= Vaiee =

Vaiee is a small village on the Samoan island of Upolu. It is located on the central south coast of the island. The village has a population of 565.

The village is situated in the Safata subdistrict of the larger Tuamasaga district. To the West it is bordered by Niusuatia, and to the East by Fusi Safata. The village of Vaiee is known for many activities and sports such as Samoan Cricket and Rugby. The village is predominantly Christian and has only one established and recognized denomination, being the Ekalesia Faapotopotoga Kerisiano o Samoa (CCCS). The church was founded in 1843 by the LMS Missionary Rev. George Turner and the people of Vaiee Safata, the same Rev. Turner who went on to establish and run the Malua Theological College. The village has a tapu or taboo on other denominations besides the EFKS/CCCS being formally established within the village. However, a handful of the village belong to other denominations outside the village such as Catholicism, Mormonism, Evangelical Christian Churches and others.

The village was once situated on a narrow peninsula separated from the mainland by a narrow stretch of water, part of the peninsula belonged to the village while other parts were under the administration of neighbouring villages such as Tafitoala and Fusi Safata. The village or the aai was moved twice to the mainland, it first moved to the mainland in the late 19th century but moved back to the peninsular following strict German laws on settlement structures and cleanliness. In 1955 the village council then again decided to move the village back to the mainland where it is now to allow for better access to transport infrastructure and water supplies.

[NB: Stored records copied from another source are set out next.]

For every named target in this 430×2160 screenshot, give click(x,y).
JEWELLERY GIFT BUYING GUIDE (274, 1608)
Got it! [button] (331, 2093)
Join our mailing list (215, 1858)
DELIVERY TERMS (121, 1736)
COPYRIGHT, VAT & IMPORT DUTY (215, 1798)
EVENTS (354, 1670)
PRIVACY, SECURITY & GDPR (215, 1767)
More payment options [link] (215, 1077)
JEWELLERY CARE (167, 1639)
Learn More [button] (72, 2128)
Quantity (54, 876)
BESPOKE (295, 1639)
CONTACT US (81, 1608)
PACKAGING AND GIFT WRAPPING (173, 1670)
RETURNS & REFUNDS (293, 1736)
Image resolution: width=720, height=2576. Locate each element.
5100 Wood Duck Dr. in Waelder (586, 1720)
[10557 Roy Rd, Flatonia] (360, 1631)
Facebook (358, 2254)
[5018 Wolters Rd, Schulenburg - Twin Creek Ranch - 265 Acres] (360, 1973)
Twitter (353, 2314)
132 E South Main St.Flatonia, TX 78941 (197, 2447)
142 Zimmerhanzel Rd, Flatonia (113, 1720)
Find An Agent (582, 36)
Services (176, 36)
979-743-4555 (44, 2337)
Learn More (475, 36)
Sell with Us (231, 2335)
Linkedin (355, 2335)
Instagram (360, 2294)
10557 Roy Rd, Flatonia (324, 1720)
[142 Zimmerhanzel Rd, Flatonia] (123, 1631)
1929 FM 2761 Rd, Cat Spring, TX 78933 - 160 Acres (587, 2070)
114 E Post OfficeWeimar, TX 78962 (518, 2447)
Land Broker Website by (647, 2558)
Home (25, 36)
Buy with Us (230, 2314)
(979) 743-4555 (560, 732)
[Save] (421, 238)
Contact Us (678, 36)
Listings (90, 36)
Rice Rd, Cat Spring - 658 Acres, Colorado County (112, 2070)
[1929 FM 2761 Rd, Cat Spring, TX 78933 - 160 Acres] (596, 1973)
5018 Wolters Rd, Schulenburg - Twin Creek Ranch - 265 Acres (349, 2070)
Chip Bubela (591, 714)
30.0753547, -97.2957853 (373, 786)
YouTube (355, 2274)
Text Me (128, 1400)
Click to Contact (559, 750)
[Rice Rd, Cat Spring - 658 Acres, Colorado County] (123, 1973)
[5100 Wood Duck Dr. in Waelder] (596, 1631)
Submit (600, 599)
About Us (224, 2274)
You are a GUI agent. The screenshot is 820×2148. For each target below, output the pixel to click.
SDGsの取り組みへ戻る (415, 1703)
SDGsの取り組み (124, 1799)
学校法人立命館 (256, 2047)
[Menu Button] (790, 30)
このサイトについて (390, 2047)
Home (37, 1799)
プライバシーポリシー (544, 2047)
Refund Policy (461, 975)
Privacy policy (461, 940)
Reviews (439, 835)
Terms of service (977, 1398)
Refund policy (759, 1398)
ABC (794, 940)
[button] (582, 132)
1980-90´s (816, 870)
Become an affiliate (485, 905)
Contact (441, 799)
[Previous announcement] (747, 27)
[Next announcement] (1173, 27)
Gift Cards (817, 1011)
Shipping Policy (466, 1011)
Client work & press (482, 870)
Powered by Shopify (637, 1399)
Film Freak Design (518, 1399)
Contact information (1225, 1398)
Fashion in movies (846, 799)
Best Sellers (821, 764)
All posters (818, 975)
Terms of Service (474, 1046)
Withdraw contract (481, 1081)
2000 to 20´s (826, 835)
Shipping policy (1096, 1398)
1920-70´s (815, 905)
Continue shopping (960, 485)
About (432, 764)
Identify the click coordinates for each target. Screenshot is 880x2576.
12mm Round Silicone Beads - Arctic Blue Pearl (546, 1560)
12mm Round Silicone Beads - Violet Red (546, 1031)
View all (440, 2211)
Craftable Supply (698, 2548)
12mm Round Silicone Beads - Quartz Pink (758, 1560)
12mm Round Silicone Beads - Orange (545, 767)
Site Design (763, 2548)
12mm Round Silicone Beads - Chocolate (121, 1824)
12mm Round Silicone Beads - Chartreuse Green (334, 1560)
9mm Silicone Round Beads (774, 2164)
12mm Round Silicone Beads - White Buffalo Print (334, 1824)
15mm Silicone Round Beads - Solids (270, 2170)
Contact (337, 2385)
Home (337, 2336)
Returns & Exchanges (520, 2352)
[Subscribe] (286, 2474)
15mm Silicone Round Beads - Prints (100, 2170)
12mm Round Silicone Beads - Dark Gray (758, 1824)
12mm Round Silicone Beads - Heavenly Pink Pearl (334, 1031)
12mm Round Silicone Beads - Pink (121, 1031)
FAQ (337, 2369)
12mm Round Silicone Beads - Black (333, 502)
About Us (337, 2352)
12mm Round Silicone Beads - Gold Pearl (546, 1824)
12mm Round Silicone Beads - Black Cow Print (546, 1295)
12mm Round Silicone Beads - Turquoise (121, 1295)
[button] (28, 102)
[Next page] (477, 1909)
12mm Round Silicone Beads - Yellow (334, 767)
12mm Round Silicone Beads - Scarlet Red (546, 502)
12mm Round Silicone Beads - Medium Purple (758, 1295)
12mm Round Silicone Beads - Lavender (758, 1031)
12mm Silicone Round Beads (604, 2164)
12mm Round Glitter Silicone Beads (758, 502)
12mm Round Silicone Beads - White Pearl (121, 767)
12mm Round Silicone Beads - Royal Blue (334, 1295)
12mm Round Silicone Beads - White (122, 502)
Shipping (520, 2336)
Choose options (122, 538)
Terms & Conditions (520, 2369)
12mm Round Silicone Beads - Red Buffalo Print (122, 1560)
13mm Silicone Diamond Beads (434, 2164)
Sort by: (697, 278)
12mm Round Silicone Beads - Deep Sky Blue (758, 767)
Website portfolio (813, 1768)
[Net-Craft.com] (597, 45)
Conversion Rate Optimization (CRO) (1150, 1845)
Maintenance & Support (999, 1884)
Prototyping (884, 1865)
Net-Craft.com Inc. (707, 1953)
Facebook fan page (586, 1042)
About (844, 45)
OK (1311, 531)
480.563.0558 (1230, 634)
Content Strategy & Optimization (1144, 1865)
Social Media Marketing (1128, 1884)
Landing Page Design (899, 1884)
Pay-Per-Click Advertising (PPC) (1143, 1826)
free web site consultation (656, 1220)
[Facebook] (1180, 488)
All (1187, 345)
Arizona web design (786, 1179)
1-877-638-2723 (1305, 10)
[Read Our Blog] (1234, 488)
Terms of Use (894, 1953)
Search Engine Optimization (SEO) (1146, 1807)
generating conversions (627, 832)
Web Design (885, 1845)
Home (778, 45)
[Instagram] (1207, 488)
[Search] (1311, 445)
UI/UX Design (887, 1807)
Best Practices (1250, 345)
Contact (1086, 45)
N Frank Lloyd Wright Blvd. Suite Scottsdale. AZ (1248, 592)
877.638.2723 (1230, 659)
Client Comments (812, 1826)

The Geography of the area is mostly volcanic in composition and is characterized by rolling hills which further define smaller divisions within the village, such as: Fualalo (below the hill), Ogatotonu (middle) and Fualuga (Above the hill). A large peninsular stretches from the village of Tafitoala to the East forming an indentation of water which is only linked to the sea through a narrow opening situated in Vaiee's coastal reaches. This forms a large natural bay and natural protection from ocean surges during cyclones and extensive effects of tsunamis. The Bay allows for a complex Mangrove and Coastal Marine ecosystem to flourish which in recent times has seen a decline due to over-fishing, village neglect and unsustainable fishing practices. However through conservation legislation passed by the Government of Samoa, large tracks of mangroves and marine life are now protected.

The village also owns large tracts of lands inland, where some of the villagers have cultivated but most of which have been left abandoned due to difficulties in the terrain. Vaiee has a large diaspora centered around New Zealand and Australia as most villages in Samoa have, they have contributed greatly to the development of the village both economically and socially.

Notable Faʻamatai titles of Vaiee include the Warrior title of Te'o or sometimes referred to as the 'Anava-o-taua' which literally translates to 'instituter of war', Tuia and Maugatai or also referred to as the 'Matua' which translates to the 'eldest' or the 'first settler'. Other notable matai titles include the orator titles of Lutuimagamau, Lealaimuna, Availepule and Faiavalesua as well as usoalii and other orator titles such as Tula'i, Fuialii, Matauiau, Sagala, Ipiipi etc.